Dive Brief:
- A new Wall Street Journal analysis of federal Medicaid spending data across the country underscores the combative relationship between payers and Gilead Sciences over the exorbitant price of the biotech's hep C cure Sovaldi.
- Medicaid beneficiaries' access to Sovaldi varies widely from state to state, according to the data, depending on individual states' Medicaid program policies. For instance, Texas' Medicaid program didn't spend any money at all for the drug, citing cost concerns.
- All told, the analysis finds that state Medicaid programs spent as much on hep C therapies (mostly Sovaldi) in the first three quarters of 2014 as they did in the previous three years combined.
Dive Insight:
The battle between payers and Gilead (and other manufacturers of pricey next-gen therapies in the HCV, cancer, and CVD risk maintenance spaces) rages on, and the Journal's analysis of federal data underscores just how splintered access to drugs like Sovaldi has become in the face of various public and private payers pursuing different avenues to try to pressure Gilead into lowering its price.

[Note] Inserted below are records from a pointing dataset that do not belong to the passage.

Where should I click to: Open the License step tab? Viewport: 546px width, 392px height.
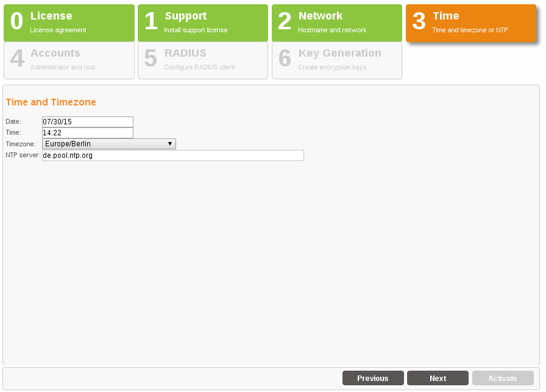pos(69,23)
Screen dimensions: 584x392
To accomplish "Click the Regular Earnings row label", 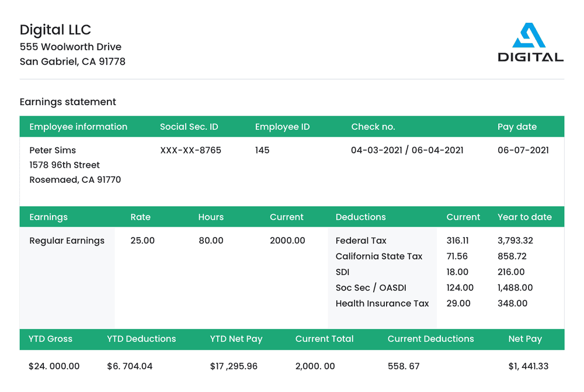I will click(x=67, y=241).
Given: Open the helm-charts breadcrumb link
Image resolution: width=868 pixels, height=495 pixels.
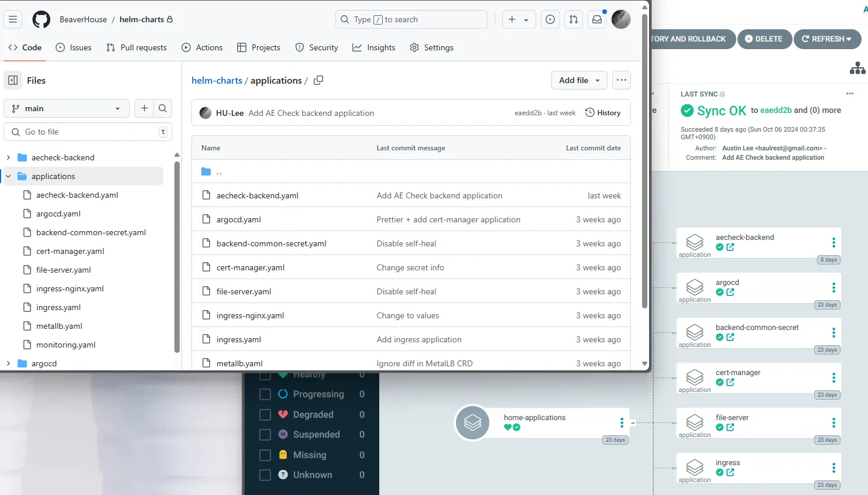Looking at the screenshot, I should point(217,80).
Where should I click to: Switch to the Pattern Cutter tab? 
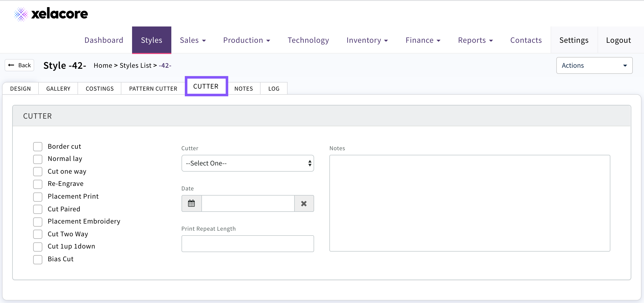coord(153,89)
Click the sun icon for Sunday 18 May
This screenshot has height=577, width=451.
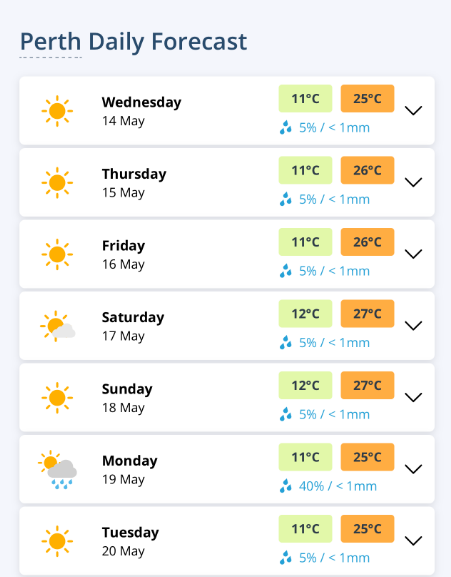(x=57, y=398)
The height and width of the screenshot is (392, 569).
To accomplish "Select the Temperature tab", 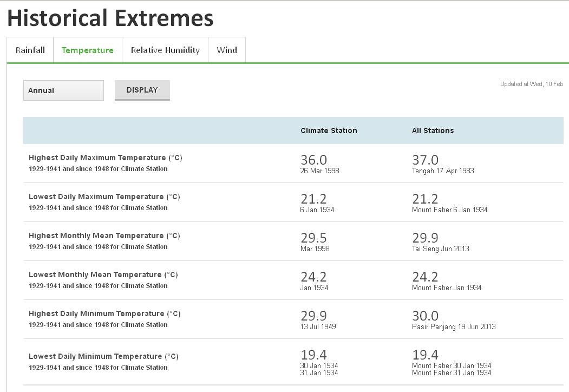I will [88, 50].
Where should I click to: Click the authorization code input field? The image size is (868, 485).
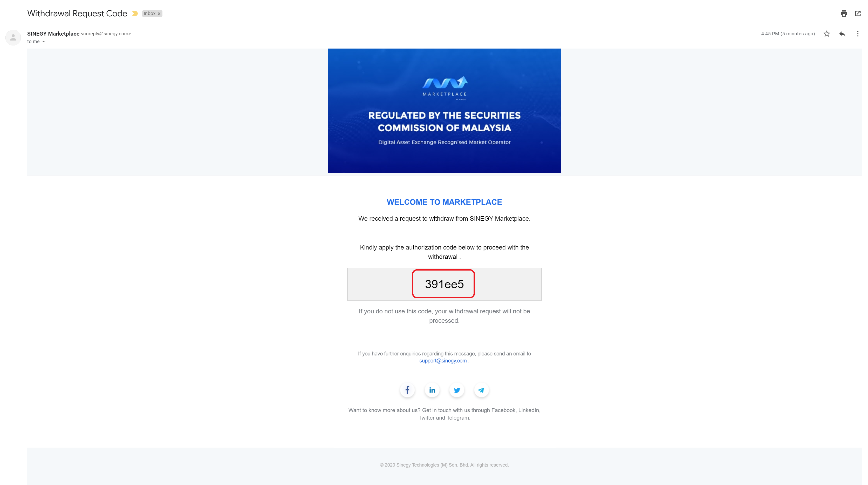[444, 283]
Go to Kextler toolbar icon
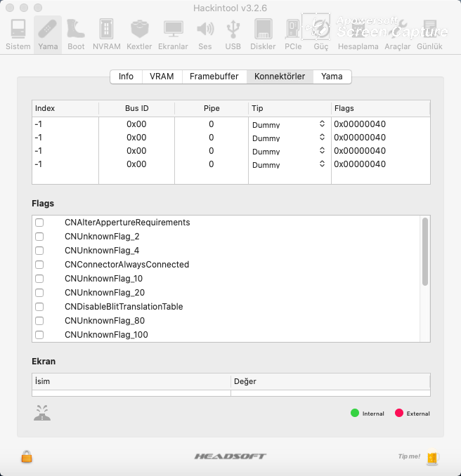 click(x=139, y=34)
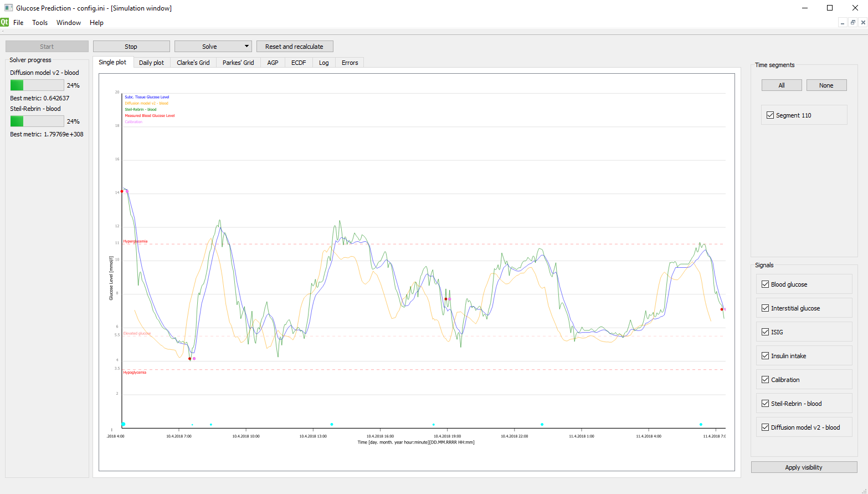Image resolution: width=868 pixels, height=494 pixels.
Task: Open the Errors tab
Action: pyautogui.click(x=350, y=63)
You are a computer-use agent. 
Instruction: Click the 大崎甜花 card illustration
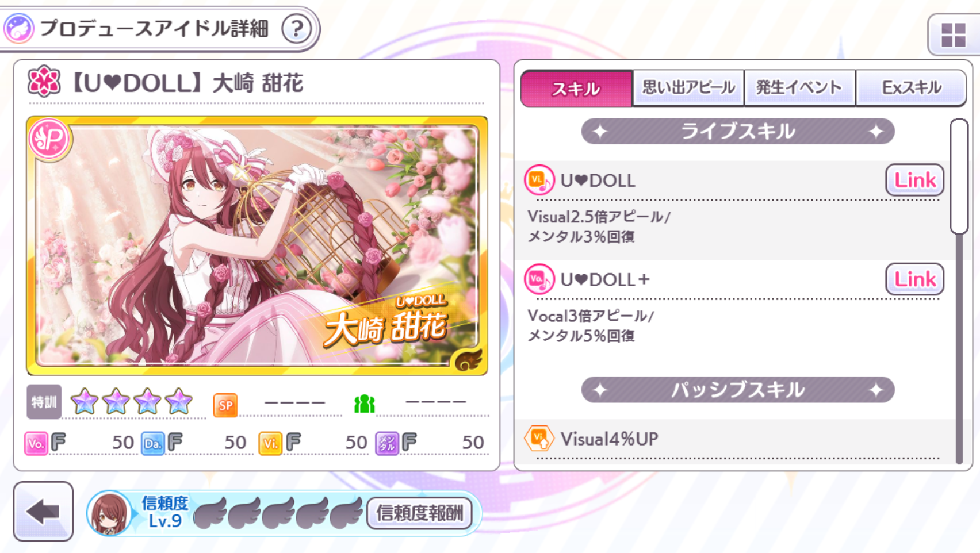coord(257,245)
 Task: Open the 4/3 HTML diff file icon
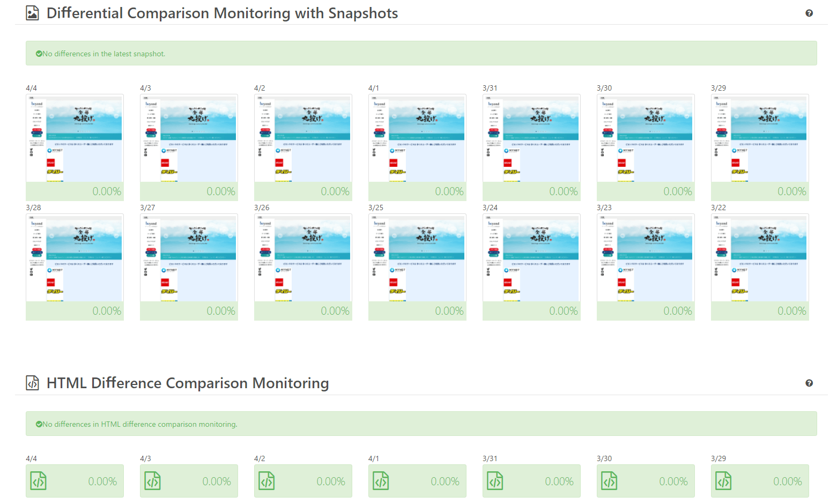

Still, as this WSJ chart shows, some payers (such as New York's generous Medicaid program) have really ramped up their overall spending largely because of the costs of Sovaldi:
The Lone Star State is one glaring exception to this. A state spokesperson told WSJ that "price was the biggest issue" preventing the state from spending money on Sovaldi, and that they are instead providing AbbVie's Viekira Pak (but only to patients with the most advanced liver disease).
Gilead has already had to agree to provide substantial rebates in the wake of pricing pressure from groups like Express Scripts and competition from AbbVie (not to mention incoming competition from Merck's HCV combo therapy). But it may take even more discounts—or at the very least, a much more persuasive marketing strategy—to get payers to shell out enough cash that a larger share of hep C patients, and not just the sickest, can access medications like Sovaldi.